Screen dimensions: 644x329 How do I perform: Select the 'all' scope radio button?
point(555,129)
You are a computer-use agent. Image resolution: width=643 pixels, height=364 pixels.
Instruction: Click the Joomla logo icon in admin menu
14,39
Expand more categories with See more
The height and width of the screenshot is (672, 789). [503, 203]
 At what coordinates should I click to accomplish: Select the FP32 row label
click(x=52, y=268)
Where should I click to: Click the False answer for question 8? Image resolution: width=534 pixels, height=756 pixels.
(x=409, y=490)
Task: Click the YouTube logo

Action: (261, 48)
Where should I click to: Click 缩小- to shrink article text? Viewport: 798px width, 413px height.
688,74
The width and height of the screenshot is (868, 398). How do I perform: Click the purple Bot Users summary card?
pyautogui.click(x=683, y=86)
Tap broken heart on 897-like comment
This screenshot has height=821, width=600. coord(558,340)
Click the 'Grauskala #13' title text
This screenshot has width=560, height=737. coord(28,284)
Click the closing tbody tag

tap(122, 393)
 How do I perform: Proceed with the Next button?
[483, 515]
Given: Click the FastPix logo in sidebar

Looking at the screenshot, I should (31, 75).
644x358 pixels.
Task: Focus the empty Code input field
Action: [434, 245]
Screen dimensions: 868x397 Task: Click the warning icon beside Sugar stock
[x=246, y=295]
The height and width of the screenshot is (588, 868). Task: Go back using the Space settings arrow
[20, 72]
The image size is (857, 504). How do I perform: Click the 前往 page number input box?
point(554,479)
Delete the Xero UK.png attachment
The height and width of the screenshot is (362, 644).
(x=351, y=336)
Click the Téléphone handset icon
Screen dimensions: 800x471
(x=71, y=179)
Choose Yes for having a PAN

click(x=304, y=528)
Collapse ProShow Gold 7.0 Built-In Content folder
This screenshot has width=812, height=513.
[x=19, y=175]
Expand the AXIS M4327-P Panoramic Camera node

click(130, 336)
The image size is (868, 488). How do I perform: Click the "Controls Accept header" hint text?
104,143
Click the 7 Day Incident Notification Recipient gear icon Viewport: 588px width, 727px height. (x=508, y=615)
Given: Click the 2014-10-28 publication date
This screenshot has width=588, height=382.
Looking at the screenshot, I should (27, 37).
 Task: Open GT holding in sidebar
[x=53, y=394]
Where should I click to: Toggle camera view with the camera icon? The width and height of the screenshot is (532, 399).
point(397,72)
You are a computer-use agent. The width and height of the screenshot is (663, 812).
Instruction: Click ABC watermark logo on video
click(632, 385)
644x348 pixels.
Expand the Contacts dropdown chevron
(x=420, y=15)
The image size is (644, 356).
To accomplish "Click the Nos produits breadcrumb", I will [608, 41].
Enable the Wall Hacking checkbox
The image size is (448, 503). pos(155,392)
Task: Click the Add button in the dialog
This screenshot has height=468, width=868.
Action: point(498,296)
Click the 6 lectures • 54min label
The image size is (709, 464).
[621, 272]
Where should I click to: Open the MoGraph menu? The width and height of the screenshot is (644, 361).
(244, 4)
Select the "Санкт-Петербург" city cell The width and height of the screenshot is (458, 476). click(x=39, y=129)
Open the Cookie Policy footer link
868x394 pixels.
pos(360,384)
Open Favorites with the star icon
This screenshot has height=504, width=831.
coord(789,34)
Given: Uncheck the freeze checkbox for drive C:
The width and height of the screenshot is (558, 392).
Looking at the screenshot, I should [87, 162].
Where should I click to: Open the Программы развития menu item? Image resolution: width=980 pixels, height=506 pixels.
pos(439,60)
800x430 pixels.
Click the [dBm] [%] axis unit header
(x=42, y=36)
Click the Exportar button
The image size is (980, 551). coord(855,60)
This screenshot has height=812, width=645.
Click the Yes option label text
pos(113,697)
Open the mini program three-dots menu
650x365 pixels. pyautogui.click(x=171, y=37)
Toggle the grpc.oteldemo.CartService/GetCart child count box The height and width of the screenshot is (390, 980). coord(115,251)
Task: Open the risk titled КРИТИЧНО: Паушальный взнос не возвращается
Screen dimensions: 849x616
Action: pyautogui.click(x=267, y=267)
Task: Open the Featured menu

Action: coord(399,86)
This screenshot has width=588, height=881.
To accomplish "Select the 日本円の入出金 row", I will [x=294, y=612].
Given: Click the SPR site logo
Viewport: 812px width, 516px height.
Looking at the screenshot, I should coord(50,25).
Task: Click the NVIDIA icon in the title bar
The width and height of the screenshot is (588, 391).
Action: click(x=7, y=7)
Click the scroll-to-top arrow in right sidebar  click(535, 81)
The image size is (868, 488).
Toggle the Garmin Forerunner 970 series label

■ **Task to complete**
Using the listing, copy every line where the word "agent" shows up.

■ **Solution to this problem**
You are a computer-use agent. Image resolution: width=643 pixels, height=364 pixels.
You are a computer-use agent. The width and height of the screenshot is (663, 812).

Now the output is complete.